Colau, la moda y una monja

Colau, la moda y una monja

Que a la alcaldesa de Barcelona no le interesa la moda es un hecho consumado, y el asunto, lejos de parecer intrascendente, se proyecta como una sombra sobre la ciudad de los prodigios. “Me visto como me da la gana”, respondió cual adolescente desdeñosa a la pregunta de una estudiante de Periodismo. Le planteaba una cuestión atinada en torno al simbolismo político de la indumentaria. Y aunque Colau dijo que no respondería, atribuyéndole un sesgo de género a la cuestión, terminó haciéndolo a su manera: “A un hombre no se lo preguntarías”, esgrimió en su reprimenda. Pues mal hecho. A estas alturas nadie serio ignora el lenguaje no verbal de nuestra política, en la que la ropa enmarca al personaje, sean corbatas rojas, rastas o camisas balinesas.

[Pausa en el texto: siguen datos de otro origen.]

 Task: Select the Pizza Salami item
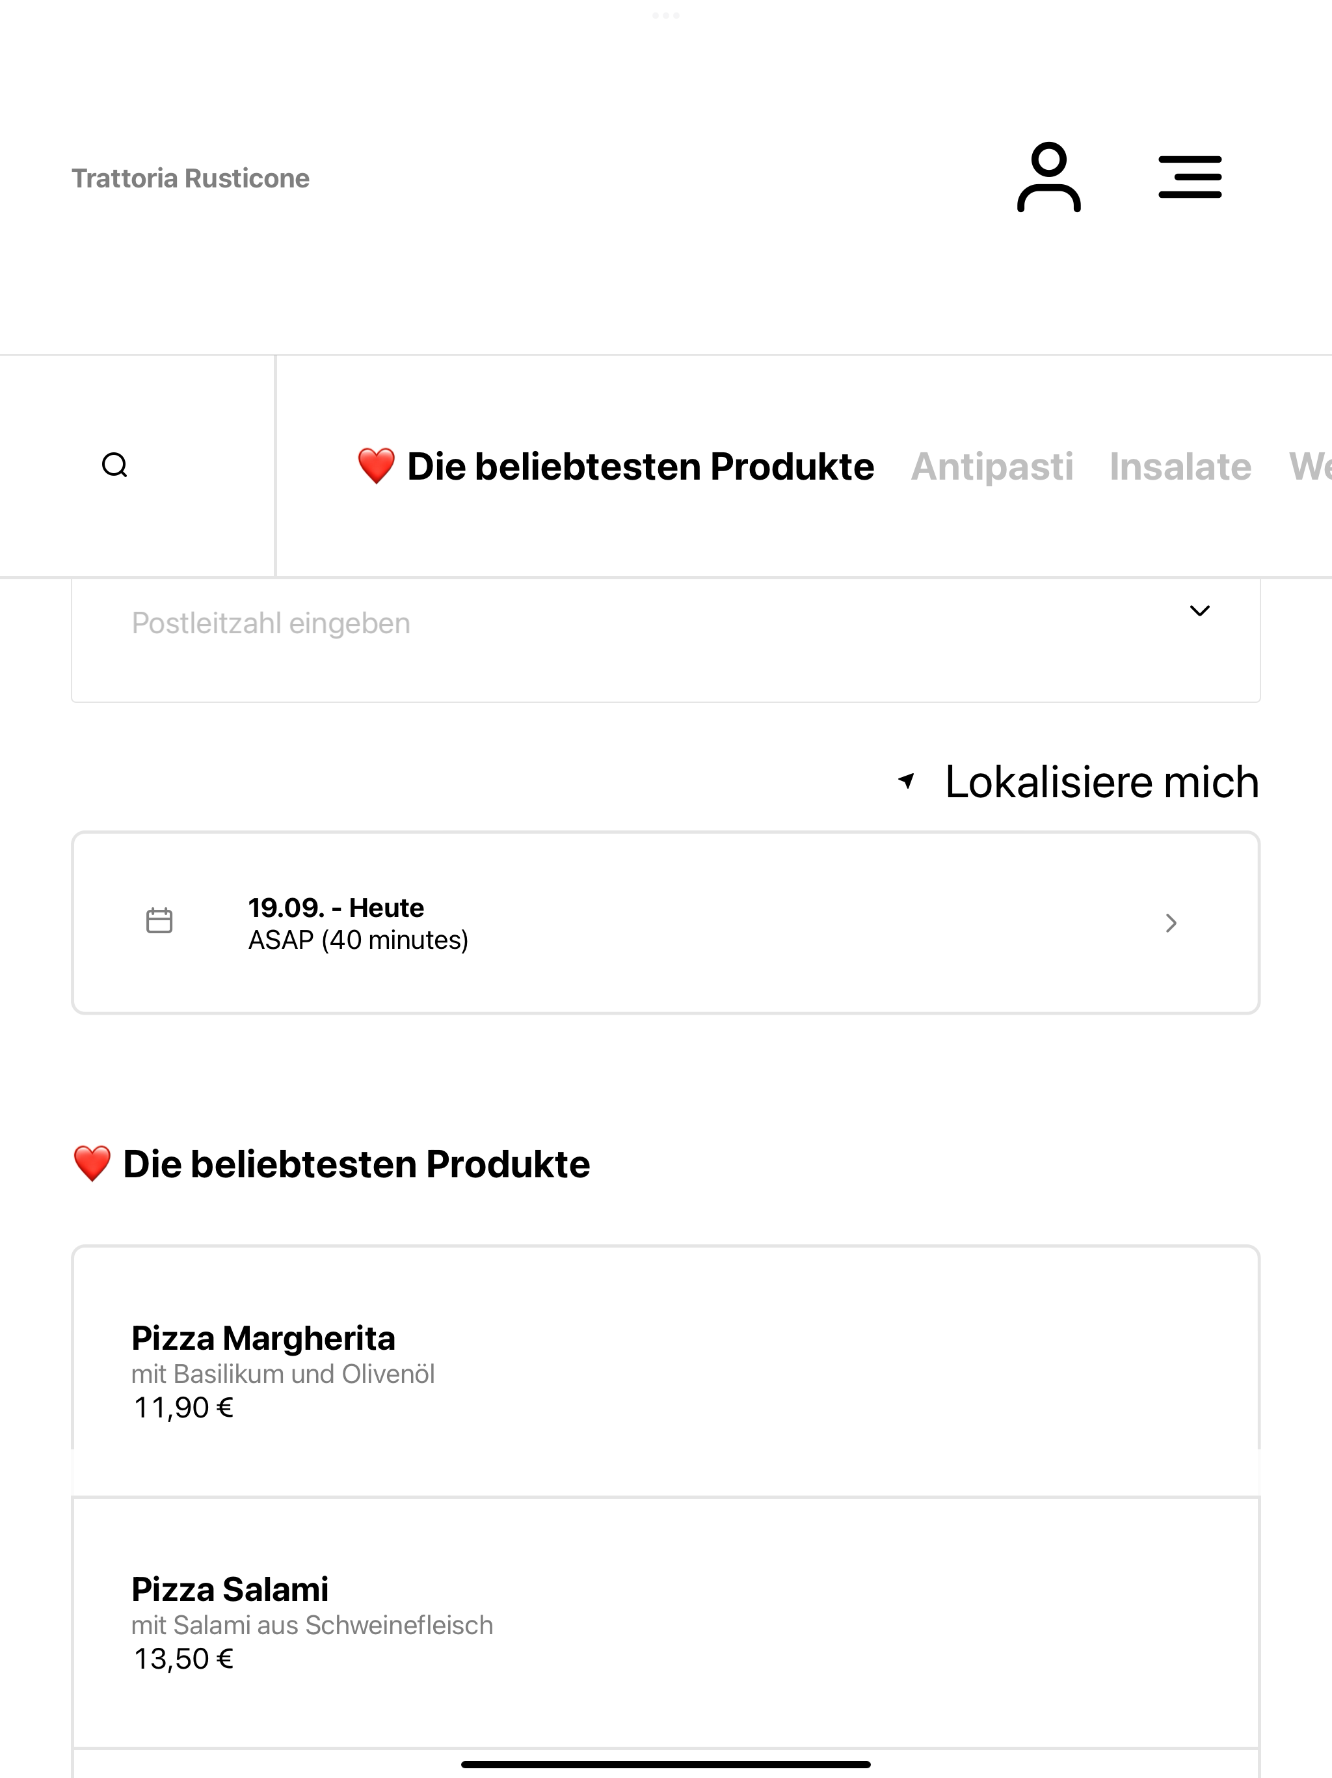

Cuando la posmodernidad endiosaba al diseño, Jack Lang o Pasqual Maragall fueron de los primeros en suavizar sus hombros con las chaquetas de Thierry Mugler y Toni Miró, respectivamente. Ambos se interesaron por la moda: sabían que, además de ser un potente medio de expresión, supone la piel de toda civilización. La moda al tiempo como espejo y altavoz, tirana y liberadora. Porque, entre otras muchas cosas, es una declaración política; un relato que hila estética y ética.

Ada Colau durant l'acte a la UPF amb estudiants de periodisme

 

Blanca Blay / ACN

Si a Colau le hubieran preguntado por el fútbol, probablemente habría esbozado una sonrisa en lugar de haber violentado a la joven periodista, ante quien luego se disculpó. El papel de la frívola moda en el debate político continúa siendo tabú para algunos prejuiciosos, cuando el asunto es hoy más pertinente que nunca. Como señala el sociólogo francés Gilles Lipovetsky, “del mismo modo que el compromiso político ahora tiene glamur, en nuestra época han surgido modas militantes que defienden a las minorías visibles”. Pensemos en la ecología, el feminismo, la lucha contra el racismo o la fluidez sexual. Posicionarse del lado de una moda elaborada con tejidos sostenibles y producida en pequeños talleres de proximidad –como hace Yolanda Díaz con firmas gallegas– contribuye a abrir la conversación pendiente sobre los significados y significantes de la moda. Porque para un político no es tan importante averiguar las marcas de la ropa que lleva, ni su precio, sino dónde y cómo está realizada y cuán contaminante es.

Volviendo a Barcelona, a pesar de su pa­trimonio histórico –de puerto fenicio al que llegaban sedas e hilos de oro a gran bulevar burgués decimonónico con flâneurs bien vestidos–, la ciudad ha perdido pedigrí, mensaje y estrategia en su posicionamiento como capital de la moda. Y, así, hoy se desvanece la memoria de una larga tradición textil que implicó trabajo, riqueza y progreso. También estilo. No hace falta irse muy lejos para reencontrarla, en el salón de Pertegaz, la casa de modas de la visionaria Carmen Mir o las fotografías de Leopoldo Pomés, estrenando la sensualidad de la luz blanca de la tarde.

Barcelona ha perdido pedigrí y estrategia en su posicionamiento como capital de la moda

Hace cinco años pregunté a Ada Colau –en el suplemento de este diario Fashion & Arts– por qué tenía tan mala relación con la ropa. Fue sincera: “Me ha aburrido siempre ir de compras, pierdo la paciencia. Les pido ayuda a mis hermanas porque yo no sé”. También me contaba que, en primero de BUP y recién descubiertos los existencialistas, empezó a vestir de negro de la cabeza a los pies. “Me llamaban la monja”, llegaba a confesar. Tal vez de ahí proceda su fobia. Ahora, si en esta ocasión hubiese reconocido que la moda no va con ella, pero respeta su creatividad y su significado, habría demostrado que la elegancia trasciende a la apariencia.